Built on machine learning (ML) and behavioral analysis techniques, our behavior-based detection enabled Malwarebytes EP to detect and autoblock 100% of all zero-day threats. For this, as well as blocking all Botnets, we earned the 360° Level 1 Certification.
100% of exploits blocked
The anti-exploit feature of Malwarebytes EP protects organizations from one of the most advanced cyber attacks: zero-day exploits targeting browser and application vulnerabilities.
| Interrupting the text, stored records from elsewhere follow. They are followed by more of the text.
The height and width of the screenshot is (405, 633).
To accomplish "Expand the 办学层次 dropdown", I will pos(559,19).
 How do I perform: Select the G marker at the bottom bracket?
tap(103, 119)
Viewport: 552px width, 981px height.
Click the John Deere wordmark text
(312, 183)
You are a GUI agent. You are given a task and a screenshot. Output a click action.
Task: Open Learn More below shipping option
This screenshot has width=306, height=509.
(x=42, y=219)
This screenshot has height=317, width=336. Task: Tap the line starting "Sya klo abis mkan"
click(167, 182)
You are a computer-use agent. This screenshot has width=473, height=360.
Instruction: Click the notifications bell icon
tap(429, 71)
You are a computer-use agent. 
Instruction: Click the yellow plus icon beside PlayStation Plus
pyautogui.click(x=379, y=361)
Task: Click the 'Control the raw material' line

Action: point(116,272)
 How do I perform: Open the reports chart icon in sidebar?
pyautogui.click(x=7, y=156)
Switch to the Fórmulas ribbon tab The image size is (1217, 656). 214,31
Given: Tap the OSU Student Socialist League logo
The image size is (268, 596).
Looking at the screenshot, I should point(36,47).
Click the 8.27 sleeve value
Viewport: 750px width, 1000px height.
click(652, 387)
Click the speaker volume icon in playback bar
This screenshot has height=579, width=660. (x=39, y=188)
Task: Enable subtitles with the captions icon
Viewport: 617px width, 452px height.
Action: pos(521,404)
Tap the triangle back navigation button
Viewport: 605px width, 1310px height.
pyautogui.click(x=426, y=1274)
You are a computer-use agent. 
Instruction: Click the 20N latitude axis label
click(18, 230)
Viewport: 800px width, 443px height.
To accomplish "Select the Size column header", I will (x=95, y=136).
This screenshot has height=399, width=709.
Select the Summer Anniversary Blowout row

But don’t take our word for it: MRG Effitas used 8 different exploitation techniques to try and deliver a malicious payload on a device running Malwarebytes EP—but they didn’t get very far. Malwarebytes earned the 360° Exploit Certification for autoblocked 100% of Exploit/Fileless attacks, entirely protecting the system from infection.
We were one of the few to earn the 360° Exploit Certification all thanks to our proprietary anti-exploit technology, which wraps vulnerable programs in four defensive layers that prevent an exploit from installing its payload, or even executing initial shellcode.
Our four layers of exploit protection
Anti-exploit settings in Nebula
Consistency is key
If there is one shining take away from this accomplishment, it’s that consistency is key.
You don’t want a security solution that passes rigorous tests like MRG Effitas only some of the time. You want a solution that passes them with flying colors all of the time. Clearly, Malwarebytes EP, and by extension our EDR and MDR, is that solution.
For organizations that are concerned their current solution may not be up-to-par, the MRG Effitas assessment has demonstrated that Malwarebytes for Business —more constantly than anybody else—has what it takes to keep your business safe from today’s most pressing cyberthreats.